■ **What you should do**
Quote all of the following material word for word, line by line.

■ **Extracted material**
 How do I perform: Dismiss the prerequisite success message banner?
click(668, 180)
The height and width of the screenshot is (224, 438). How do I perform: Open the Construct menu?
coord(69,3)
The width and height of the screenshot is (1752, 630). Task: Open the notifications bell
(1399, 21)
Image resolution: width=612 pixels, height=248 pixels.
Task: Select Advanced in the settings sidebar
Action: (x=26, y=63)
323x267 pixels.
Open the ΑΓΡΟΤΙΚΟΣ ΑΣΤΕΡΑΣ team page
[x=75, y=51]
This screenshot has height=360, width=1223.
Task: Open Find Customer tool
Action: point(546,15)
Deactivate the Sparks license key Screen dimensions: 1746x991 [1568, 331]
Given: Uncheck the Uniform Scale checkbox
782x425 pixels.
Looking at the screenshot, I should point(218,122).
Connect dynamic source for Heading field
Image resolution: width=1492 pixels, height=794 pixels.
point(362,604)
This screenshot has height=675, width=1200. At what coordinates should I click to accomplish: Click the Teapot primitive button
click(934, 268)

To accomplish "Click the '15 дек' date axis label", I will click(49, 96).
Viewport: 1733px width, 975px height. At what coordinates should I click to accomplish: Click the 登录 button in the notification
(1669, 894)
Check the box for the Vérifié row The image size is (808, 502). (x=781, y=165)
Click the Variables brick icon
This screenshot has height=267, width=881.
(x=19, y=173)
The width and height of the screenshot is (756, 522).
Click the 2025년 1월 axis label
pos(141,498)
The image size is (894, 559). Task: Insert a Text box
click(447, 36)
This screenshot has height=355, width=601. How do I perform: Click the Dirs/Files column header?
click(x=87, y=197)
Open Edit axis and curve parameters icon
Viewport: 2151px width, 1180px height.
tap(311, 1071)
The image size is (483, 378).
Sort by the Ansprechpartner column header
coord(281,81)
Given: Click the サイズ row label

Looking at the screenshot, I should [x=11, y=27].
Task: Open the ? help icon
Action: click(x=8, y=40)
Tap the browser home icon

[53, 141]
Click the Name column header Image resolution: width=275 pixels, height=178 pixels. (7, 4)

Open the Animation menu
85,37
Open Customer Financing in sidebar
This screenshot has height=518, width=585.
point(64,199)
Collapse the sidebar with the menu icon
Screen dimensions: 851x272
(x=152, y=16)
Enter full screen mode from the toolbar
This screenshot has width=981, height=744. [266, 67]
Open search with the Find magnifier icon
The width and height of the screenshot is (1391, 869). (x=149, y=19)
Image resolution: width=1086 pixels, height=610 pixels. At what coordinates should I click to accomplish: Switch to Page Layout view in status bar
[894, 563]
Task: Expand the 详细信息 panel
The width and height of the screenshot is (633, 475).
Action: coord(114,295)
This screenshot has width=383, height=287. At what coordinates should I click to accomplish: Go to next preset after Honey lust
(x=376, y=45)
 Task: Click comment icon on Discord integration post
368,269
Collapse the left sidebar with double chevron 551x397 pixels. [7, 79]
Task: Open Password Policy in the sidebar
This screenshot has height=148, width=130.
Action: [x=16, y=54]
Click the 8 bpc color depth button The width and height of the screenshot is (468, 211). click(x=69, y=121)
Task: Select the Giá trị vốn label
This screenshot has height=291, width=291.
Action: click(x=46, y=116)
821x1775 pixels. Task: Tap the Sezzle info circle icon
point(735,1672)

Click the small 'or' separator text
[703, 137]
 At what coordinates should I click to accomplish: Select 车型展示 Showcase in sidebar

■ **Correct response**
 How do I perform: Dismiss the prerequisite success message banner?
click(668, 180)
The height and width of the screenshot is (224, 438). How do I perform: Open the Construct menu?
coord(69,3)
The width and height of the screenshot is (1752, 630). Task: Open the notifications bell
(1399, 21)
Image resolution: width=612 pixels, height=248 pixels.
Task: Select Advanced in the settings sidebar
Action: (x=26, y=63)
323x267 pixels.
Open the ΑΓΡΟΤΙΚΟΣ ΑΣΤΕΡΑΣ team page
[x=75, y=51]
This screenshot has height=360, width=1223.
Task: Open Find Customer tool
Action: point(546,15)
Deactivate the Sparks license key Screen dimensions: 1746x991 [1568, 331]
Given: Uncheck the Uniform Scale checkbox
782x425 pixels.
Looking at the screenshot, I should point(218,122).
Connect dynamic source for Heading field
Image resolution: width=1492 pixels, height=794 pixels.
point(362,604)
This screenshot has height=675, width=1200. At what coordinates should I click to accomplish: Click the Teapot primitive button
click(934, 268)

To accomplish "Click the '15 дек' date axis label", I will click(49, 96).
Viewport: 1733px width, 975px height. At what coordinates should I click to accomplish: Click the 登录 button in the notification
(1669, 894)
Check the box for the Vérifié row The image size is (808, 502). (x=781, y=165)
Click the Variables brick icon
This screenshot has height=267, width=881.
(x=19, y=173)
The width and height of the screenshot is (756, 522).
Click the 2025년 1월 axis label
pos(141,498)
The image size is (894, 559). Task: Insert a Text box
click(447, 36)
This screenshot has height=355, width=601. How do I perform: Click the Dirs/Files column header?
click(x=87, y=197)
Open Edit axis and curve parameters icon
Viewport: 2151px width, 1180px height.
tap(311, 1071)
The image size is (483, 378).
Sort by the Ansprechpartner column header
coord(281,81)
Given: Click the サイズ row label

Looking at the screenshot, I should [x=11, y=27].
Task: Open the ? help icon
Action: click(x=8, y=40)
Tap the browser home icon

[53, 141]
Click the Name column header Image resolution: width=275 pixels, height=178 pixels. (7, 4)

Open the Animation menu
85,37
Open Customer Financing in sidebar
This screenshot has height=518, width=585.
point(64,199)
Collapse the sidebar with the menu icon
Screen dimensions: 851x272
(x=152, y=16)
Enter full screen mode from the toolbar
This screenshot has width=981, height=744. [266, 67]
Open search with the Find magnifier icon
The width and height of the screenshot is (1391, 869). (x=149, y=19)
Image resolution: width=1086 pixels, height=610 pixels. At what coordinates should I click to accomplish: Switch to Page Layout view in status bar
[894, 563]
Task: Expand the 详细信息 panel
The width and height of the screenshot is (633, 475).
Action: coord(114,295)
This screenshot has width=383, height=287. At what coordinates should I click to accomplish: Go to next preset after Honey lust
(x=376, y=45)
 Task: Click comment icon on Discord integration post
368,269
Collapse the left sidebar with double chevron 551x397 pixels. [7, 79]
Task: Open Password Policy in the sidebar
This screenshot has height=148, width=130.
Action: [x=16, y=54]
Click the 8 bpc color depth button The width and height of the screenshot is (468, 211). click(x=69, y=121)
Task: Select the Giá trị vốn label
This screenshot has height=291, width=291.
Action: click(x=46, y=116)
821x1775 pixels. Task: Tap the Sezzle info circle icon
point(735,1672)

Click the small 'or' separator text
[703, 137]
 At what coordinates should I click to accomplish: Select 车型展示 Showcase in sidebar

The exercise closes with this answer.